Soon after a new mother gives birth at Woman’s Hospital in Baton Rouge, La., she gets to hold her new baby—and enjoy a juicy cheeseburger.
The post-partum Patient Burger, a signature at the Cura Hospitality-managed hospital, has built a large fan base that stretches way beyond the delivery room. “Now, people come off the streets and order it in our cafeteria,” said Paul Roberts, executive chef at Woman’s Hospital.
The cheeseburger was on the menu before Roberts arrived two years ago, but he added a few of his own touches to make it even more craveable.
“I season it with salt, pepper, garlic powder, onion powder and Montreal steak seasoning, then marinate the grilled burger in au jus so it doesn’t dry out,” he said. Roberts and his team can prep 15 to 20 burgers at a time with this technique, so they’re at the ready when new moms are at their hungriest, just coming out of childbirth.
To complete the burger build, the kitchen melts American cheese on top, then layers lettuce, tomato, red onions and pickle slices on the patty and places it on a buttery, toasted brioche bun. Condiments and fries are served on the side. If the mom’s spouse or birthing partner wants one, too, the burger combo goes for $9 in the hospital cafeteria.
Roberts and his staff make about 80 burgers a day for post-partum moms, their partners, hospital employees, room service patients and locals who have heard that it’s the best burger in town.
Case in point: One day, Roberts started chatting with a Baton Rouge police officer, sharing that he is the executive chef at Woman’s Hospital. The officer’s wife had recently given birth to twins and the policeman was raving about the cheeseburger. Some eaters have even posted photos and reviews on social media.
Aside from its craveable flavor profile, the Patient Burger makes a restorative post-partum meal. Sarah McBroom, a registered dietitian at the hospital, said that women lose a lot of blood during childbirth. Beef is loaded with iron, an important component of blood.

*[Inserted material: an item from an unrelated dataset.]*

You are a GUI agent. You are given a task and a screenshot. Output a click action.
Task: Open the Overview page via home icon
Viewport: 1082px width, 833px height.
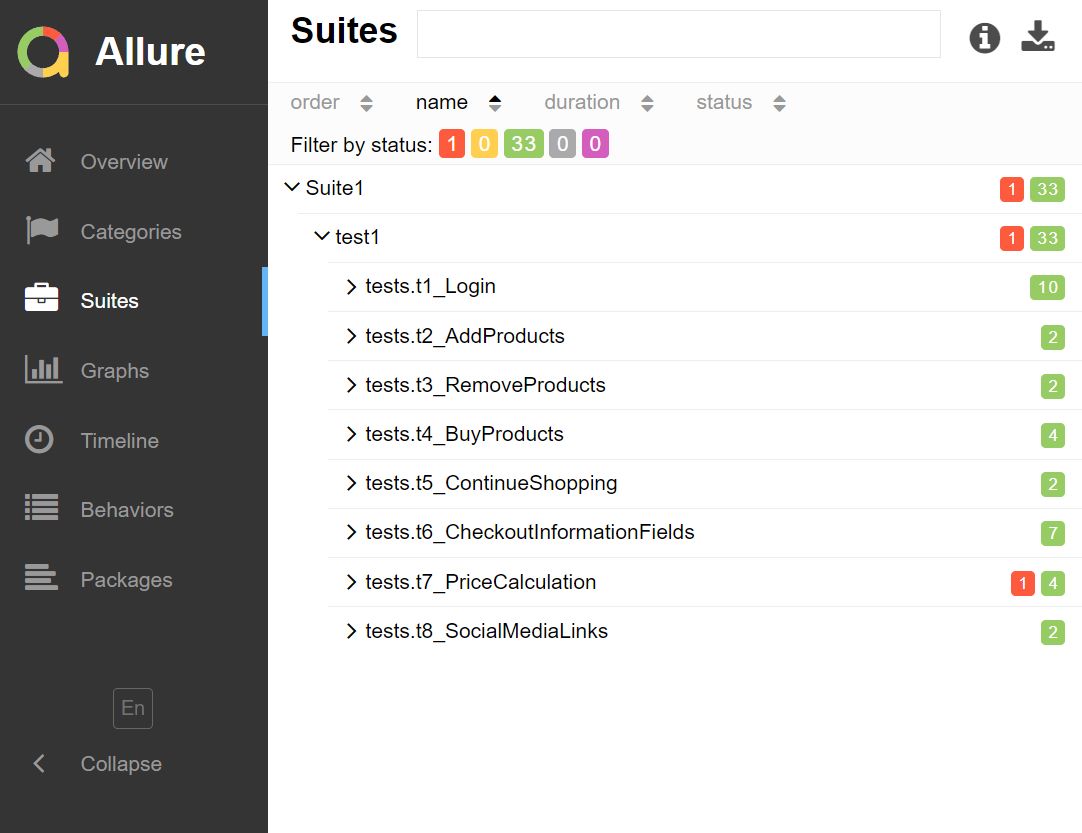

For Roberts, all the attention around the Patient Burger is going a long way to elevate the reputation of hospital food. “It’s come 180 degrees from where it used to be, said the executive chef, who serves about 600 breakfasts and 700 to 800 lunches every day. “We have items like hand-carved roast beef and scratch-made fried chicken on the line.”
He loves to cook dishes from other countries, too, and is especially proud of the curries he’s created for the menu. He also recently introduced jollof rice, a West African specialty, and frequently offers jerk chicken, jerk fish and fried plantains from the Caribbean.
“I recognize that food has healing powers in all cultures,” Roberts said.